Yaşlı adam yattığı yerden kalkmadan bir şeyler mırıldandı. “Biliyorum” dedi genç adam, sesi üzgün gibiydi. “Bunları düşünmek için biraz geç kaldım ve çok fazla kalp kırdım. Eğer tüm bu olan biteni değiştirebilme fırsatım olsaydı hiç düşünmeden yapardım. Yani şu filmlerdeki gibi bir makine olsaydı mesela, anlıyor musun? Hani zamanda geri dönebilmeni sağlayan türden…”

“Anlaşıldı” dedi yaşlı adam yattığı yerden doğrularak. “Sanırım günah çıkarmak istiyorsun!”

“Bana bak, ben ciddiyim ve bununla dalga geçmezsen sevinirim” dedi genç adam. Yüzünden oldukça hassas olduğu okunabiliyordu. Etrafta dolaşıp çöplerden yiyecek bir şeyler bulmaya çalışan birkaç fare bile bir anlığına durup genç adamı dinler gibi oldu ama bu da pek uzun sürmedi.

Yaşlı adam ciddi görünmeye çalışarak “Tamam. Seni dinliyorum o halde” dedi “En büyük pişmanlığını anlat bana.”

“Bu pek kolay olmayacak. Yani o kadar çok var ki, hangisi en büyüğüydü? Bunu düşünmem lazım.” Genç adam olduğu yerde ölü bir balık gibi yatarken gözlerini diktiği gökyüzüne odaklandı. “Bir kız vardı, sanırım yirmi beş yaşlarında filan olmalı yani o zamanlar diyorum. Yaşasaydı şimdi… Her neyse bana çok âşıktı be moruk. Öyle seviyordu ki, yanımdayken sürekli, hani bilirsin beni mutlu etmeye çalışırdı. Gözleri mesela, konuşurken gözlerimin içine bakardı, tıpkı bir çocuk gibi. Şarkı söylemeye bayılırdı, pek güzel sayılmazdı ama bana kendimi bir kral gibi filan hissettirirdi anlıyor musun!”

“Peki ne oldu o kıza?”

“Kendini öldürdü. Yani bunu bilerek mi yaptı bilmiyorum ama bir otelde buldular onu. Kendi kusmuğunda boğulmuş. Dozu ayarlayamamış dediler.”
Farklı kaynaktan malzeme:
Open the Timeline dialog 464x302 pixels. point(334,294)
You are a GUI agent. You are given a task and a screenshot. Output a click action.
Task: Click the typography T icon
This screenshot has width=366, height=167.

“Enteresan. Tıpkı şu orta yaşı göremeyen rock yıldızları gibi yani.”

“Kim?”

“Boş ver, devam et sen.”

“Bu işte. Bu kadar.”

“Nasıl yani? Hepsi bu mu? Yani uyuşturucuyu ona sen mi verdin?”

“Saçmalama moruk, ben o boka elimi bile sürmem.”

“O halde sorun ne? Ben anlamadım.”

“Aşk moruk. Onu öldüren aşktı, damarına vurduğu o şey sadece bir araçtı anlıyor musun? Bana yalvardığını hatırlıyorum, ayaklarıma kapandı onu seveyim diye ama ben geçeceğini söyleyip saçını okşadım sadece. Yani o zamanlar ne bileyim…”

“Değiştiğini mi ima ediyorsun? Dün gece pek öyle görünmüyordun da…”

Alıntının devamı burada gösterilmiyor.